Judd, McClelland, and Ryan describe regression gradually, with each chapter building on the next, in an easy to understand way. The model comparison approach to regression and its various extensions (e.g., single predictor, non-linear, repeated measures, mixed-effects models, etc.) taught in this book helped me grasp regression at a deeper level. I highly recommend, especially if you already have some experience using regression.


  • The Visual Display of Quantatative Information | Visual Explanations | Envisioning Information Edward R. Tufte

Across these three books, I fell in love with the process of data visualization and all the different ways one can clearly and effectively tell a story through data. I immediately began to re-think the way I visualize my data and implement Tufte’s principles in my own work. I especially appreciated the guidance in using color in data viz. For instance, using color palettes that we are accustomed to seeing everyday, such as the gradient of colors seen at sunrise and sunset, help elucidate patterns in a natural and ingenious way.


I highly recommend reading this, from front to back, before creating another plot in R. ggplot2 is an indespensible tool in any data scientist’s repetoire for understanding and visualizing his or her data. Part III was especially informative for my own work and gave me plenty of ideas to explore. For instance, the comination of using the broom package and plotting the regression results to explore between and within models deepened my understanding of the relationship between data analysis and data visualization.
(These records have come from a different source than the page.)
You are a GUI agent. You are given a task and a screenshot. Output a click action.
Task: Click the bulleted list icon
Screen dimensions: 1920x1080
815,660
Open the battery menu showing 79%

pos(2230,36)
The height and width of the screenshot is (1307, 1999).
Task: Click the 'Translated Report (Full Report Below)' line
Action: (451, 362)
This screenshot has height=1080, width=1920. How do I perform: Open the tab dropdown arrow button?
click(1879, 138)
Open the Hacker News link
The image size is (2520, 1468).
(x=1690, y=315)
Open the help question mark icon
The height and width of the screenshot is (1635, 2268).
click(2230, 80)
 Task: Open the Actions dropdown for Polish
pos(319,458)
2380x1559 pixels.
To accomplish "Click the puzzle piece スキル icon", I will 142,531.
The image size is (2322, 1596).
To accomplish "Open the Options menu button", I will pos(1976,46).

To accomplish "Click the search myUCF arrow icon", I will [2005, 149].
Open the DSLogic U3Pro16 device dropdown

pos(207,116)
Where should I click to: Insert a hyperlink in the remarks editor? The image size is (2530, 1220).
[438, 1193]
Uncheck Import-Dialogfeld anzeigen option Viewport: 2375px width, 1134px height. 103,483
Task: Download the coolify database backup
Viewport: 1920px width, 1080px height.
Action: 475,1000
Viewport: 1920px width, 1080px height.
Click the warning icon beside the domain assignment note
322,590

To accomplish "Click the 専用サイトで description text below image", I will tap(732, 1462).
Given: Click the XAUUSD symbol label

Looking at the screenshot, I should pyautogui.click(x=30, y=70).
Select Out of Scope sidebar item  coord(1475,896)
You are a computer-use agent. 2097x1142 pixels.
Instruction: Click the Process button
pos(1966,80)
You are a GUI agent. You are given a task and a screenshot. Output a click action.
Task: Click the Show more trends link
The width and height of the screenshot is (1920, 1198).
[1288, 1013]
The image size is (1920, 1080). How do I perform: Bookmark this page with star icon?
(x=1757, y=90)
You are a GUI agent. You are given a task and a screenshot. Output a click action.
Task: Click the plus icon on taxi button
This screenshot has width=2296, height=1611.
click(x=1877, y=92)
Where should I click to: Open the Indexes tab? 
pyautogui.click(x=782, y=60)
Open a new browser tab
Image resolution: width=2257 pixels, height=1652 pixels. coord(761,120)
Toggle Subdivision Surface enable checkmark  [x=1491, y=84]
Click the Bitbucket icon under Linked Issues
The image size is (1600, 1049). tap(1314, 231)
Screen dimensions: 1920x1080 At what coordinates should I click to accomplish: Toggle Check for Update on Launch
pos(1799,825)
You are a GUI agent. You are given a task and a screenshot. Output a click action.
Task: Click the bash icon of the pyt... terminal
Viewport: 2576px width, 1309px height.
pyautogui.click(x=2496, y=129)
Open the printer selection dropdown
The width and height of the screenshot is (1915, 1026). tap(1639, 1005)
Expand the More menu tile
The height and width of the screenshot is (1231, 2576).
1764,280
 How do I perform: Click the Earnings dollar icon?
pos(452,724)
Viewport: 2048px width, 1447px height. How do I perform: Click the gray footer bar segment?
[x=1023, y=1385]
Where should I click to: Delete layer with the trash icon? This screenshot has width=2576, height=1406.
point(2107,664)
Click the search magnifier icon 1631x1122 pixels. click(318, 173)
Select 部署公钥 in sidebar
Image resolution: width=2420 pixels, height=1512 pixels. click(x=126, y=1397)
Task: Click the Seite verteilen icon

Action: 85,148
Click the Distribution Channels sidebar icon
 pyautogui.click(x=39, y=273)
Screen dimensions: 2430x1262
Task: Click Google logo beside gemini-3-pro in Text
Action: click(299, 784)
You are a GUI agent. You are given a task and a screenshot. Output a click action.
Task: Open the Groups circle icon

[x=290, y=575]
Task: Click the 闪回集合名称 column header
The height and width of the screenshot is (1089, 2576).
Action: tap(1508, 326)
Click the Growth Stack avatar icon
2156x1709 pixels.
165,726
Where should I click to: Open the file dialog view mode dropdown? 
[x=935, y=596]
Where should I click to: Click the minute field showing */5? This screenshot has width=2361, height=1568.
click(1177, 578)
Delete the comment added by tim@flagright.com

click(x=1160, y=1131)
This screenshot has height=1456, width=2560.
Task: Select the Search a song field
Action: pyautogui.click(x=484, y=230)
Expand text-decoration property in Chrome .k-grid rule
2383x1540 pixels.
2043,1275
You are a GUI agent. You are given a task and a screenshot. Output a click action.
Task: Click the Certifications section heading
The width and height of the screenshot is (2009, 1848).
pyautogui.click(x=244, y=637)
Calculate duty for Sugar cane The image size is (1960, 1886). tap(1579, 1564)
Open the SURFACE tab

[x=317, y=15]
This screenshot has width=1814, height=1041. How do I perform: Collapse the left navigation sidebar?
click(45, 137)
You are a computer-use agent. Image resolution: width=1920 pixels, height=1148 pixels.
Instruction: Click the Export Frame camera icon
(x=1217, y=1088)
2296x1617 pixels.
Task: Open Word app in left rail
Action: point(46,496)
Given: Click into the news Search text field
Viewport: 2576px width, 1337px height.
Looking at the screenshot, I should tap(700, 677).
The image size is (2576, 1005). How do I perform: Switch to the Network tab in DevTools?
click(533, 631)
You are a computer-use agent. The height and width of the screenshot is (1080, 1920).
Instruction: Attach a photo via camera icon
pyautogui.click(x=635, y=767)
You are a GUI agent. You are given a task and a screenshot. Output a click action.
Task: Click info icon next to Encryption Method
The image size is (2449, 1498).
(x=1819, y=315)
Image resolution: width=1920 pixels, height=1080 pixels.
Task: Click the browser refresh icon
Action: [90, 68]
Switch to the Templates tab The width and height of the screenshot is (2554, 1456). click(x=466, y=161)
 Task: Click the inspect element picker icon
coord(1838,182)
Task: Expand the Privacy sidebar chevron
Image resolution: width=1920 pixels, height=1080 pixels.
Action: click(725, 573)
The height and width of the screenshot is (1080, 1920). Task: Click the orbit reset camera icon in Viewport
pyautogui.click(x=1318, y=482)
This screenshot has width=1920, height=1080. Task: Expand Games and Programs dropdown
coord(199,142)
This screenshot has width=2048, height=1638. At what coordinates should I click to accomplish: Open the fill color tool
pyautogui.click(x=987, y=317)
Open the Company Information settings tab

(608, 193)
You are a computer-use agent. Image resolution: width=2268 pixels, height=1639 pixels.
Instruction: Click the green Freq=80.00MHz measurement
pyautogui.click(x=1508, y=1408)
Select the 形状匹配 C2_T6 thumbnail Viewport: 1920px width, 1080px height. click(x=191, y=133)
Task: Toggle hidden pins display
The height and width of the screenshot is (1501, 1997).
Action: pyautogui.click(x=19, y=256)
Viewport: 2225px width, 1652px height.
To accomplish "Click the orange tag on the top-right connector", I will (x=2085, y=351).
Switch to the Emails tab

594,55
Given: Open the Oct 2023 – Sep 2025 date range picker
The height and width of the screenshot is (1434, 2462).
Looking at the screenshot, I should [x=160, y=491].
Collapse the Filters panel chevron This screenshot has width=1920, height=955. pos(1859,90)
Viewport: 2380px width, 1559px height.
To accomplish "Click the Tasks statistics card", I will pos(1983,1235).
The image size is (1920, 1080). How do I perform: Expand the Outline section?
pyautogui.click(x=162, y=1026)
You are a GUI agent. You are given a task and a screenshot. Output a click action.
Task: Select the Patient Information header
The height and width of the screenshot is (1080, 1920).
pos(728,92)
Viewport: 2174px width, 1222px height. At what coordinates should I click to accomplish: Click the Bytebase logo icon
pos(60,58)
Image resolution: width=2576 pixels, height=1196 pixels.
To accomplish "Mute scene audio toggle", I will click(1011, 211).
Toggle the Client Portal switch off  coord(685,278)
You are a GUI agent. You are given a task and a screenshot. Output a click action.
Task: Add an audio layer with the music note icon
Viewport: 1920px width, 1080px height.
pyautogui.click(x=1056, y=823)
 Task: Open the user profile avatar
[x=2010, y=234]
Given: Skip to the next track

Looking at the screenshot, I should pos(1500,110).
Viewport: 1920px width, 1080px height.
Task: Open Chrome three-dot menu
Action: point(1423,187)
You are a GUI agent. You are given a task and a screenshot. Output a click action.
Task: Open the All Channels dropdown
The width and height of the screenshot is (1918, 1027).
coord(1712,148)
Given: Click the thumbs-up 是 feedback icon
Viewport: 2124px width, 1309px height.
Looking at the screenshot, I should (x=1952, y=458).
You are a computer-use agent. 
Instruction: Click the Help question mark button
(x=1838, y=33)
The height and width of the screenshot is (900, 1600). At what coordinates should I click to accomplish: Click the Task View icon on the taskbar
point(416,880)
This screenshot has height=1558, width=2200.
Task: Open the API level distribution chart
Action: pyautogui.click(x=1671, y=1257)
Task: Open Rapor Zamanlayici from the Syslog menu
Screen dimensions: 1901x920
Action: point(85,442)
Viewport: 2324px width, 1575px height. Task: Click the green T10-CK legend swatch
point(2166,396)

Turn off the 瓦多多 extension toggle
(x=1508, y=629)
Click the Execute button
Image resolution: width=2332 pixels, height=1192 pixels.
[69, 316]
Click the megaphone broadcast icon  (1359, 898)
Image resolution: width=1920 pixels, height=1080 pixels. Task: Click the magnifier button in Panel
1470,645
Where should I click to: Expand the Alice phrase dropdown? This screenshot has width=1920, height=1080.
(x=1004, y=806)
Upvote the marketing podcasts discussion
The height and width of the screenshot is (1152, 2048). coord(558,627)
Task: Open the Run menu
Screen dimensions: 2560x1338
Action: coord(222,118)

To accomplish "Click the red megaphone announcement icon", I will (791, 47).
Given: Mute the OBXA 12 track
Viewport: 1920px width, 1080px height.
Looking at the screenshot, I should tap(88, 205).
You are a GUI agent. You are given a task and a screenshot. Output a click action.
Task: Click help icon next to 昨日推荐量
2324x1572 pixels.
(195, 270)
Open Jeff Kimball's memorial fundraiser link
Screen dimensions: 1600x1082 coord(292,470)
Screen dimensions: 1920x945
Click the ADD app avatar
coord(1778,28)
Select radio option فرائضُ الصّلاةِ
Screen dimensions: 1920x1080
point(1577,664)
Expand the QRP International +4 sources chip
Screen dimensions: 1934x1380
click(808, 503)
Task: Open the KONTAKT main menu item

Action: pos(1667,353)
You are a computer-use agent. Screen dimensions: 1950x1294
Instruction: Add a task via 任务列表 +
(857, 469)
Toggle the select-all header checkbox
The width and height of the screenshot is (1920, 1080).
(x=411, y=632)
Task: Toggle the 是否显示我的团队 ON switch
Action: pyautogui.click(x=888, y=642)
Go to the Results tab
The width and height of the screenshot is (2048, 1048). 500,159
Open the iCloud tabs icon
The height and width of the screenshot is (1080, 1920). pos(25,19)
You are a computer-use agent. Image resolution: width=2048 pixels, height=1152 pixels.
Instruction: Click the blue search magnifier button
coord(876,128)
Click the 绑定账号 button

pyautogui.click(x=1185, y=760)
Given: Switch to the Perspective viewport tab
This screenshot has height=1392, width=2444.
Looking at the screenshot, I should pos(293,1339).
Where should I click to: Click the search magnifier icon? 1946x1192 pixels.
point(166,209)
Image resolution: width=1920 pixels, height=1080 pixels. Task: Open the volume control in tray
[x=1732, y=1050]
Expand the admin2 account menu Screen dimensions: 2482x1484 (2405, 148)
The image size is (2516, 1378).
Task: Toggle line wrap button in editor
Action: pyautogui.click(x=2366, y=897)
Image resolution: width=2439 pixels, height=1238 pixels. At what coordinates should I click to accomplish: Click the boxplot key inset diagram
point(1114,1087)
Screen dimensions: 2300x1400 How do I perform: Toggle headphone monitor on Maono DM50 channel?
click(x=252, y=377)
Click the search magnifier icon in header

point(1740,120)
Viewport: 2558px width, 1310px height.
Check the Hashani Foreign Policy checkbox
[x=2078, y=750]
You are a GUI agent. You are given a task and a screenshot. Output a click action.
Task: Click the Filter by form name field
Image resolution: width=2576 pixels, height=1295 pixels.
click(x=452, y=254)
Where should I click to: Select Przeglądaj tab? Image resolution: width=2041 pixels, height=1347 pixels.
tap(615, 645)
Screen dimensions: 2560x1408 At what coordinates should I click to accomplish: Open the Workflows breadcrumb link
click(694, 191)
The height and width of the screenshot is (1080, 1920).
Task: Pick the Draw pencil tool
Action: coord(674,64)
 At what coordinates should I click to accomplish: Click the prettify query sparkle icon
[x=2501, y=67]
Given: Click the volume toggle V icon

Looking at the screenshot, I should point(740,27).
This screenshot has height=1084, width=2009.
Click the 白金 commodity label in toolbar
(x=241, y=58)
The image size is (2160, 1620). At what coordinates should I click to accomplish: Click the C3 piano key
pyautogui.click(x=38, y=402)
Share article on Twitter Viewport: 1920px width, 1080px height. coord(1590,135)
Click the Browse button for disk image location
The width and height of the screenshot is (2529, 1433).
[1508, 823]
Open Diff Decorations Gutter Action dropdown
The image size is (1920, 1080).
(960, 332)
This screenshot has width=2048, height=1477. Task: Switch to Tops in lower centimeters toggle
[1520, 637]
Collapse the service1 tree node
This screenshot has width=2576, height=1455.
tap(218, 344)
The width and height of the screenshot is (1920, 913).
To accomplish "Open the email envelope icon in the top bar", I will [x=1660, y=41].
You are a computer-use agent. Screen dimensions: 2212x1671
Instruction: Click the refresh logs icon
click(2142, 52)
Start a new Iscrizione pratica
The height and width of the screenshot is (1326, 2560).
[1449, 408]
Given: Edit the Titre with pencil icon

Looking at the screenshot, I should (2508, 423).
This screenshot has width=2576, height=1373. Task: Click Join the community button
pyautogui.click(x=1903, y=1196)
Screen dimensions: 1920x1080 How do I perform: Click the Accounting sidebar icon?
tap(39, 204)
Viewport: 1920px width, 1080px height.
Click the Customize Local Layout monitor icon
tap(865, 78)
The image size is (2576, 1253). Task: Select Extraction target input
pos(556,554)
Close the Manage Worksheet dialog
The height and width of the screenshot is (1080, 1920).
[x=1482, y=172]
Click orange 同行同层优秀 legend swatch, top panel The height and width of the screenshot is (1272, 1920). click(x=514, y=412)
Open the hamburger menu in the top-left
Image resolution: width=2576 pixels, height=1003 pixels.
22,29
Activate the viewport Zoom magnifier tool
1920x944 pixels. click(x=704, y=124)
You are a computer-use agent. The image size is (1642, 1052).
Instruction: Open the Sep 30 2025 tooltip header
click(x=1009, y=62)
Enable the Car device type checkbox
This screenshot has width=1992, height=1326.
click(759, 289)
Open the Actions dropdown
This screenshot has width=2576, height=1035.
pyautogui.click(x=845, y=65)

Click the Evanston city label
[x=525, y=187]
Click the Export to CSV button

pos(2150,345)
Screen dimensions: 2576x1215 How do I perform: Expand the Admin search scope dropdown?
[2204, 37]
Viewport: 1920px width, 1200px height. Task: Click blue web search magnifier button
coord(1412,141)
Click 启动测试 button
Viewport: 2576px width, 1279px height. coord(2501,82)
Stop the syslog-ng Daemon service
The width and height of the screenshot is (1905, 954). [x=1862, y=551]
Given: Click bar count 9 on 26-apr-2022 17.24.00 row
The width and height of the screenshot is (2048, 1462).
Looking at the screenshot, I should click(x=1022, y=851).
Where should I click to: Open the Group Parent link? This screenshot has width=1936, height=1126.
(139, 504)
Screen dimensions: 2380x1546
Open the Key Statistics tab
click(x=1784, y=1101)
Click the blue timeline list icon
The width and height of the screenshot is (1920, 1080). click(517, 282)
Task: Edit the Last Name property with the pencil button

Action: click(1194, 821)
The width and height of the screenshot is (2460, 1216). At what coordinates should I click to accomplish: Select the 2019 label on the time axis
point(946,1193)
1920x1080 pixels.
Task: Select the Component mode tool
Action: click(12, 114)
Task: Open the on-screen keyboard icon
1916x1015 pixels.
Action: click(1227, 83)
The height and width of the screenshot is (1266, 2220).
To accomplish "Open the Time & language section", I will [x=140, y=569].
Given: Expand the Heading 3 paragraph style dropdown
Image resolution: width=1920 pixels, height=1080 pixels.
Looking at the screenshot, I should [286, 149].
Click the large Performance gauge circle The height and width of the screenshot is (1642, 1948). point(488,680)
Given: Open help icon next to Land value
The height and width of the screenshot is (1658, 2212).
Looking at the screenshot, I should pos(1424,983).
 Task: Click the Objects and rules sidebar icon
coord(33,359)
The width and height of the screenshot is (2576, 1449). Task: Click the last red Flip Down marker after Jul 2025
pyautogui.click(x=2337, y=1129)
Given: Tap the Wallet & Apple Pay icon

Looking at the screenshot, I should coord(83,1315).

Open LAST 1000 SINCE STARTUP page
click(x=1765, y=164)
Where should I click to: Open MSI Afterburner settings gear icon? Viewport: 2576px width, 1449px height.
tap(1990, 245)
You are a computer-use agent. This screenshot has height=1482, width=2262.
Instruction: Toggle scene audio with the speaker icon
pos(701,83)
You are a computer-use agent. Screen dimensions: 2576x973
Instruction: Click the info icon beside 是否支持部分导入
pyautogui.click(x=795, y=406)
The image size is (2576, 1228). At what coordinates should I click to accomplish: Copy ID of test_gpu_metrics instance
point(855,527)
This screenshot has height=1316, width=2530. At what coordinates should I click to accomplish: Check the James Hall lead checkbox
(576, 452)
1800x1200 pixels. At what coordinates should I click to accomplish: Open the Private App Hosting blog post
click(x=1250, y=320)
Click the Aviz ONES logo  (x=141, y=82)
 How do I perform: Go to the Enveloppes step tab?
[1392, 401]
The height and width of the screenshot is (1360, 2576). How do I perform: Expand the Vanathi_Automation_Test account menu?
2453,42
  • Discovering Statistics Using R Andy Field

This was my introduction into R that really got me from a slow, painful crawl to a full on sprint into data processing and analysis. Although I would still recommend this book, new developments and packages in the R community have changed the landscape entirely. I additionally encourage beginners to read the free R for Data Science by Garrett Grolemund and Hadley Wichkam.